*EXERCISE AIM:*
The lines from the one holding "Where should I click to: Open" to the end of the records below, exactly as written, are the only thing to return.

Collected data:
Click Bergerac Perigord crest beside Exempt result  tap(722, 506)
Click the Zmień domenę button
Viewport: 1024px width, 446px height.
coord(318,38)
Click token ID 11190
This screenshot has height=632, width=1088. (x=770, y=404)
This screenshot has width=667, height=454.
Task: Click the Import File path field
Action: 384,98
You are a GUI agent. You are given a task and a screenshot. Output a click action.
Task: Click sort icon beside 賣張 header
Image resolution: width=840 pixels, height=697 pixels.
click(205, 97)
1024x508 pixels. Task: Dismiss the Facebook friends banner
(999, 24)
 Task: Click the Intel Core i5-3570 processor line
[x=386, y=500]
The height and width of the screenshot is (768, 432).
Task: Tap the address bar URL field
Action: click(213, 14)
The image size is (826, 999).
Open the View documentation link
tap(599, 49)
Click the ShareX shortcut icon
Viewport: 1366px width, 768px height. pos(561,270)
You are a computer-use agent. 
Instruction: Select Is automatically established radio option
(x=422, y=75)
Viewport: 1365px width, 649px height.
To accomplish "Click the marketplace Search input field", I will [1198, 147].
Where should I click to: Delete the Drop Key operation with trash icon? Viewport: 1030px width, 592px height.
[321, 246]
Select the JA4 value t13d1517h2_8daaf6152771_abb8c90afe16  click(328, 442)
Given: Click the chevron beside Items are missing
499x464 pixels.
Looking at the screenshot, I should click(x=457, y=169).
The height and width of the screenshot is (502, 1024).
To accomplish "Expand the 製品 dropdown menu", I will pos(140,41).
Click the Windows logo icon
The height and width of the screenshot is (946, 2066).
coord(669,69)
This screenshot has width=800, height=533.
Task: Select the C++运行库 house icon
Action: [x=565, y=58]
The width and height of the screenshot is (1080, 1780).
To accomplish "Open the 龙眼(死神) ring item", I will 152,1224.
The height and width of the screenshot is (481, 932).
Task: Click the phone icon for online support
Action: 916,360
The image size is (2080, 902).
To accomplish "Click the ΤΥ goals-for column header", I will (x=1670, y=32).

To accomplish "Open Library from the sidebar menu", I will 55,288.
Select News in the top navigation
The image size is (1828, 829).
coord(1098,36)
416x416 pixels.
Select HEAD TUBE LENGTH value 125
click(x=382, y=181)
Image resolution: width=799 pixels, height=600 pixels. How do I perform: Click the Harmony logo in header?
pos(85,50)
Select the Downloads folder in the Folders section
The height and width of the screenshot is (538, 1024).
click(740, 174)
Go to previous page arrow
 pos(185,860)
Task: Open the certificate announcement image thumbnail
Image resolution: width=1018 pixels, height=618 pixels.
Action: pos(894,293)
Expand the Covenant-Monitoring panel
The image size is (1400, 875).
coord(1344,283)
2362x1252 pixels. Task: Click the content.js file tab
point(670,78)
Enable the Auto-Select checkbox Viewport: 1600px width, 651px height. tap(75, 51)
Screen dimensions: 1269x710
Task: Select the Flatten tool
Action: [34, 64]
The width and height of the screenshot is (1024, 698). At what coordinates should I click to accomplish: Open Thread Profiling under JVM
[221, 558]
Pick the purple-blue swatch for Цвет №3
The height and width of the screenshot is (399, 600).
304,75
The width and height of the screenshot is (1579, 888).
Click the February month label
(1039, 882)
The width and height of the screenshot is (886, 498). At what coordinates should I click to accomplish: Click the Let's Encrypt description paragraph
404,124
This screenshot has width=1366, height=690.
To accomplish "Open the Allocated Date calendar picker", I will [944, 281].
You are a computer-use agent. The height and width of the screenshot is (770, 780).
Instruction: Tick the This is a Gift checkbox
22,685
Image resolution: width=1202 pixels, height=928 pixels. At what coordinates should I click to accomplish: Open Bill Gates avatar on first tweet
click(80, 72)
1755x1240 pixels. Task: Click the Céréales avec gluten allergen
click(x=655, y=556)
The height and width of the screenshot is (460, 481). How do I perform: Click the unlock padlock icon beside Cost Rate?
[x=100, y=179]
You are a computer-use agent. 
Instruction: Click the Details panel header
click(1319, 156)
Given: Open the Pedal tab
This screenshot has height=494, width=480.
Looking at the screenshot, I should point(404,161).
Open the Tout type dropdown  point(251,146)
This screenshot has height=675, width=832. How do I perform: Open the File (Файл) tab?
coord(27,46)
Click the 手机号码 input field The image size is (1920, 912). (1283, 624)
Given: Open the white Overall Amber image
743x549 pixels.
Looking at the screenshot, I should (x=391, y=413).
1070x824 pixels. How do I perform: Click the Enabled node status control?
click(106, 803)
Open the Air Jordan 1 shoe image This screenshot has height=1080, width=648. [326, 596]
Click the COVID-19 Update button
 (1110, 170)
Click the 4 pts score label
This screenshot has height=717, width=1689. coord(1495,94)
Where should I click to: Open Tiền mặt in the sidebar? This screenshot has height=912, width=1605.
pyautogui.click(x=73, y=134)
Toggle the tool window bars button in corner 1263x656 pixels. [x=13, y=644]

*YOUR RESPONSE:*
Where should I click to: Open Tiền mặt in the sidebar? This screenshot has height=912, width=1605.
pyautogui.click(x=73, y=134)
Toggle the tool window bars button in corner 1263x656 pixels. [x=13, y=644]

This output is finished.